Paru dans Scolaire le jeudi 19 novembre 2020.

"Les enseignants vivent majoritairement en famille", ils sont, trois fois sur quatre, propriétaires de leur logement, plus souvent que les cadres non enseignants. "Ils vivent dans des familles ayant une plus forte stabilité professionnelle, le conjoint ayant souvent un emploi à temps plein et qualifié." La DEPP (le service statistique de l'Education nationale) publie un portait des enseignants dont voici des éléments significatifs, extraits de plusieurs articles de ce fort volume (368 p.).

Si leurs conditions de vie "sont proches de celles des cadres non enseignants", voire "légèrement plus favorables", leurs salaires sont inférieurs à ceux "des diplômés du supérieur de niveau équivalent", d'autant qu'une minorité d’enseignants "est confrontée à des contraintes de vie familiale fortes : en famille avec enfants, et un conjoint sans emploi ; en famille monoparentale ; ou dans des logements suroccupés".

"Au regard de l’ensemble des individus exerçant une activité professionnelle, l’origine sociale des enseignant.e.s est nettement plus élevée", mais ils (elles) sont "plus souvent issu.e.s des couches intermédiaires que l’ensemble des cadres". Depuis les années 1990, "les milieux populaires accèdent plus à la profession d’enseignant.e" et la masterisation "n’a pas diminué l’accès à la profession pour les enfants de milieux populaires". "Les enseignant.e.s ne représentent pas un groupe professionnel homogène au regard de leur origine sociale (...). Un.e enseignant.e sur trois (34 %) est fils ou fille d’ouvrier.e ou employé.e (...). Les professeurs sont donc plus souvent recruté.e.s parmi les fils et filles de parents les mieux positionné.e.s sur l’échelle sociale, traduisant un accès socialement sélectif à la profession." Près de la moitié, 44 % des enseignant.e.s "ont soit un père, soit une mère exerçant dans le secteur public", mais on assiste à "une baisse de la part d’enfants de cadres qui se dirigent vers les professions de l’enseignement".

 "Alors qu’historiquement, les enseignant.e.s du second degré n’avaient pas la même place dans la structure sociale que les instituteur.rice.s, en 2015, les enseignant.e.s du second et du premier degré ont sensiblement la même origine sociale, confirmant ainsi le mouvement de rapprochement des origines sociales identifié dès les années 1970 et confirmé au début des années 2000." En revanche, les enseignant.e.s de lycée professionnel sont les plus issu.e.s des milieux populaires.

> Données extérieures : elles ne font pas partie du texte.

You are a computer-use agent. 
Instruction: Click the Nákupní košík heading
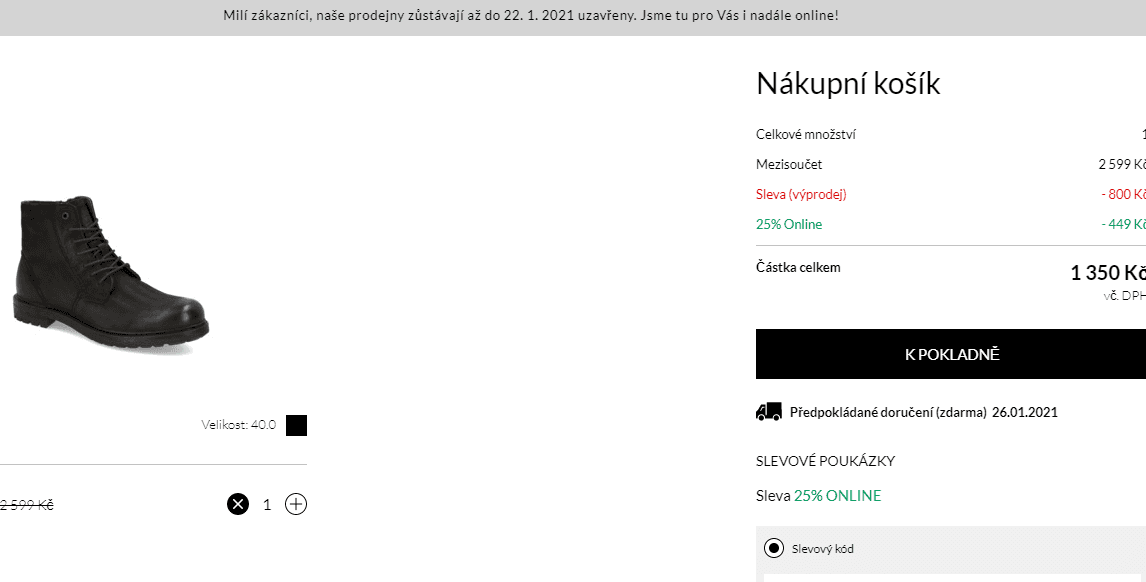(x=848, y=83)
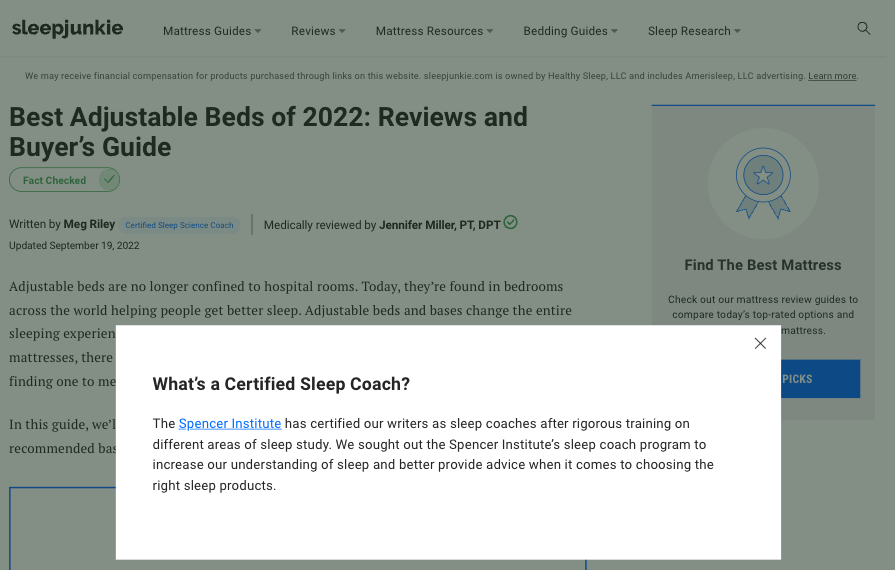Click the Fact Checked badge
The height and width of the screenshot is (570, 895).
(55, 180)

Les enseignants se sont engagés dans leur métier pour "jouer un rôle dans le développement des enfants et des adolescents" et pour "apporter [leur] contribution à la société". Ils ont des "attentes élevées à l'égard de la réussite des élèves", en Europe, seuls leurs collègues anglais en ont davantage, mais ceux-ci sont nettement plus stressés. Pourtant, "l’exercice du métier d’enseignant demeure plus solitaire en France que chez nos voisins européens, même s’il faut noter l’évolution des activités collaboratives dans les collèges de l’éducation prioritaire qui pourrait être mise en relation avec la réforme de la politique d’éducation prioritaire intervenue en 2015."

"Les enseignants débutent leur carrière de plus en plus tardivement, avec un âge moyen qui a progressé entre 2008 et 2018 (+ 3,9 ans dans le second degré, + 2,6 ans dans le premier degré) (...). La part des personnes ayant déjà une expérience professionnelle extérieure à l’enseignement, dans les secteurs public ou privé, ou ayant été sans emploi augmente, particulièrement parmi les admis aux concours du premier degré."

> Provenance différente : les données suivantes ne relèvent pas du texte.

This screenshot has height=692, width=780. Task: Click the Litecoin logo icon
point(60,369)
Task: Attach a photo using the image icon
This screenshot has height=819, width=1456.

"Le groupe professionnel des enseignant.e.s du primaire connaît une crise de recrutement" et on assiste à "une désaffection progressive pour la profession à partir de 2005, c’est-à-dire bien avant la première réforme de la mastérisation". Celle-ci "a amplifié une crise de recrutement qui se profilait déjà quelques années auparavant". Parmi les explication, l'accès des jeunes femmes à des filières d’études "longtemps dominées par les hommes (droit, économie, médecine)" et "à des fonctions autrefois perçues comme masculines", au point que "la reproduction de la profession s’appuie depuis plus de 30 ans sur les reconversions professionnelles de personnes qui décident à un moment de leur trajectoire biographique de la rejoindre".

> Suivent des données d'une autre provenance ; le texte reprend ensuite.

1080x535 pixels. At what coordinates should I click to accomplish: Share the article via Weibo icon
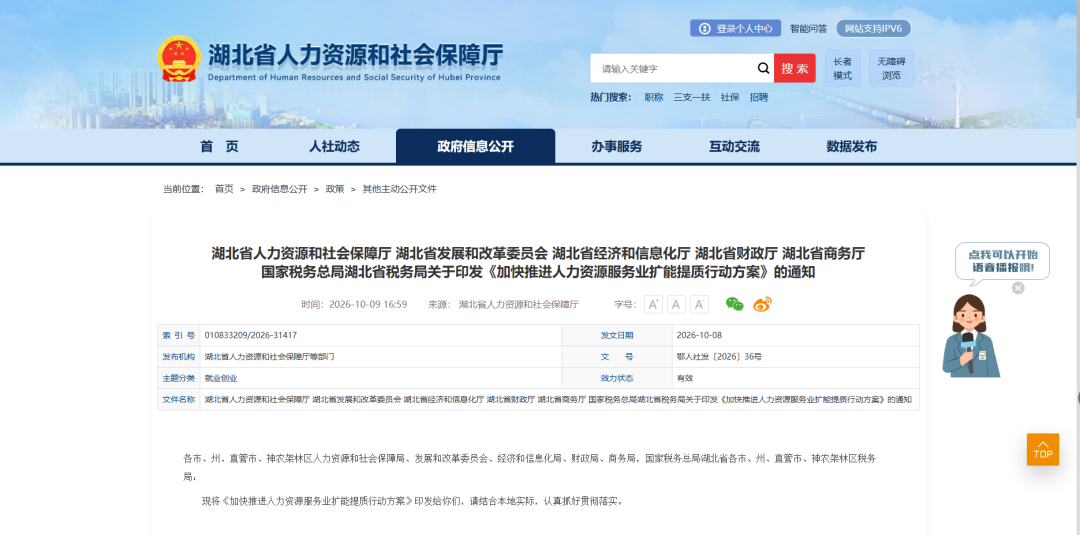tap(762, 304)
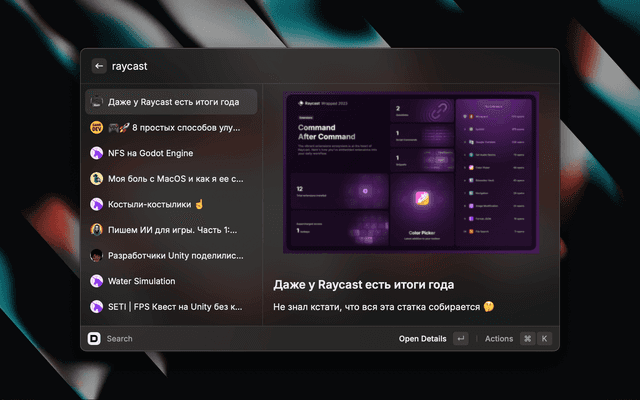Click the avatar next to NFS на Godot Engine
The width and height of the screenshot is (640, 400).
pos(96,153)
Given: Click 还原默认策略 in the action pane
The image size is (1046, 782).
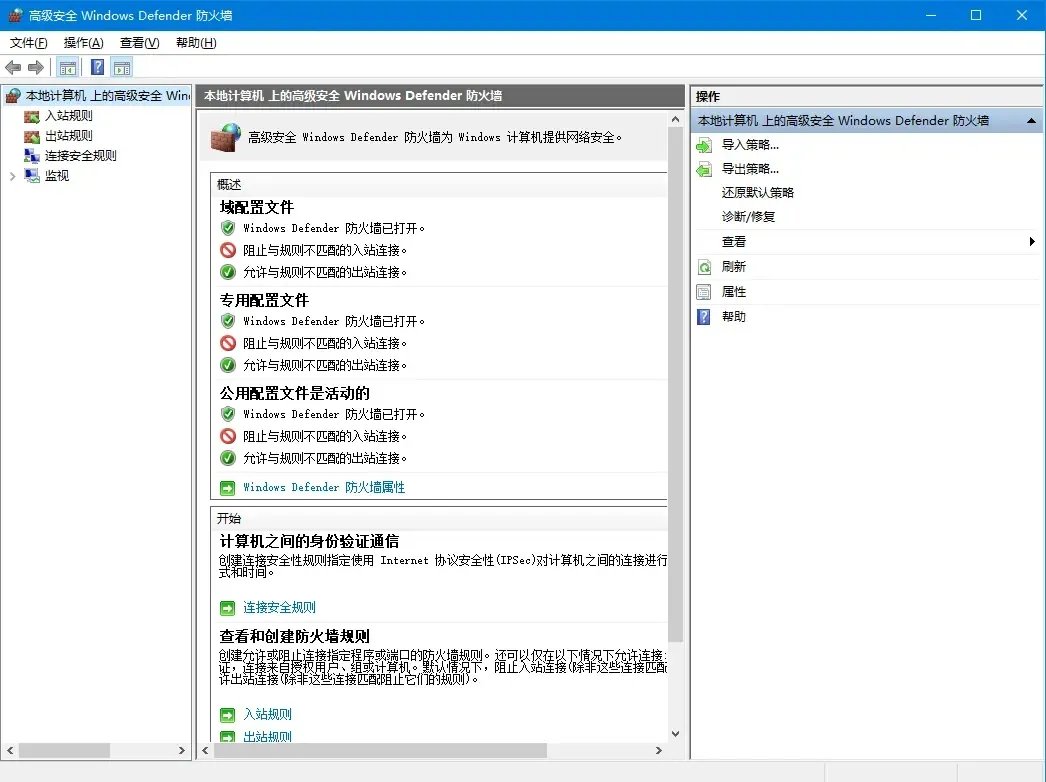Looking at the screenshot, I should coord(756,192).
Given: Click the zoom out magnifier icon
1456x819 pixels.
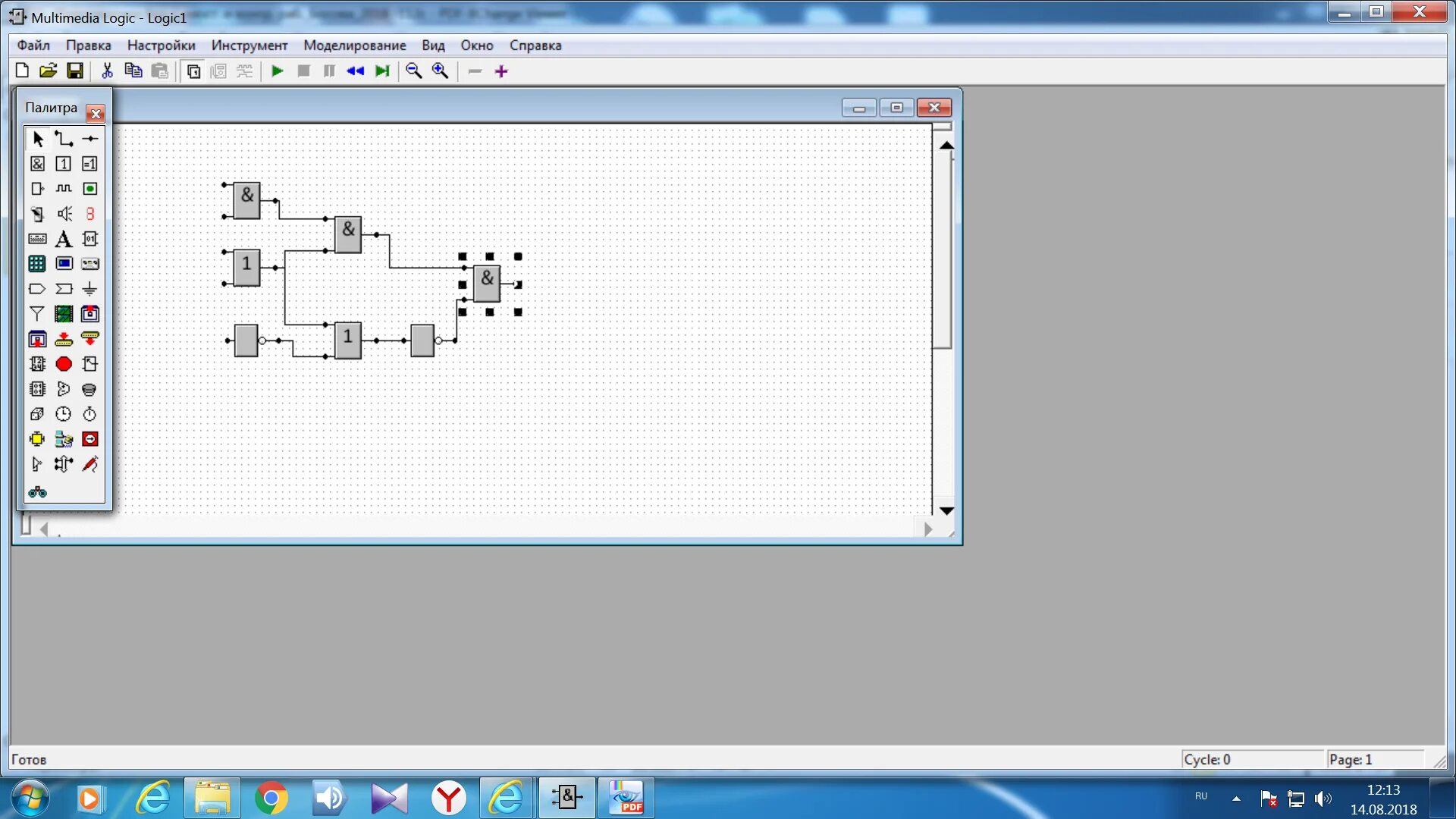Looking at the screenshot, I should (x=413, y=71).
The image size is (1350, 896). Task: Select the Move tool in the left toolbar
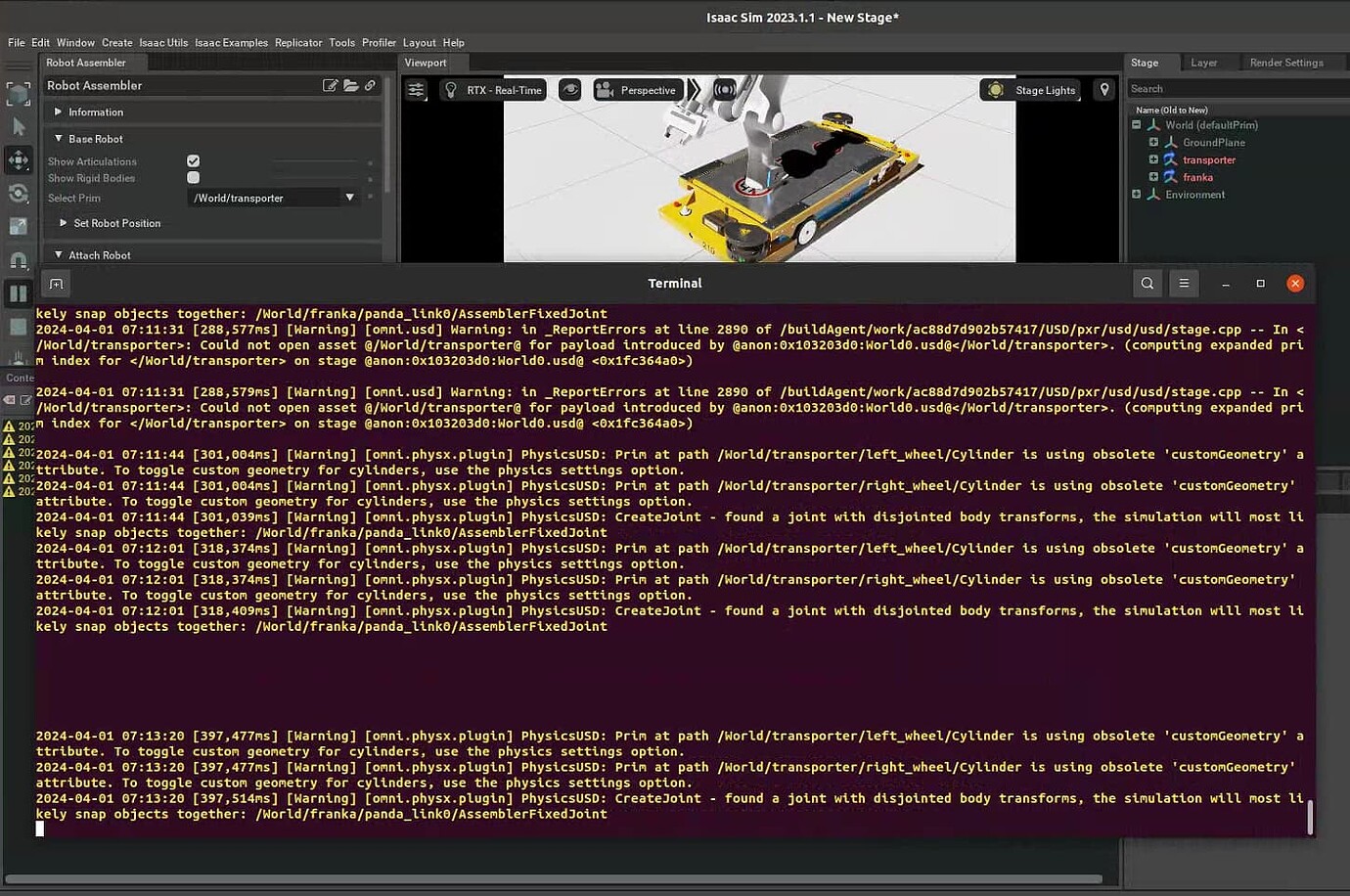19,160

La représentation que les enseignants se font de leur métier est positive en termes de passion, de plaisir,de rapport à l’élève, de missions éducatives, de qualités humaines. Elle est négative "concernant la charge et les conditions de travail associées à un manque de reconnaissance, sources d’épuisement pour les enseignant.e.s", d'autant qu' "il revient aux professeurs des écoles eux-mêmes de maîtriser la quantité de travail qui leur est demandée". Ils considèrent en grande majorité "qu’ils ne sont soumis à aucun contrôle concernant leurs horaires de travail" et "cette marge de manœuvre est à double tranchant : si elle maintient une certaine autonomie dans la réalisation des tâches, elle peut aussi s’accompagner d’un sentiment d’isolement (...). De plus, les professeurs des écoles sont ceux qui, avec les cadres du public, disent être le moins aidés par leurs supérieurs hiérarchiques."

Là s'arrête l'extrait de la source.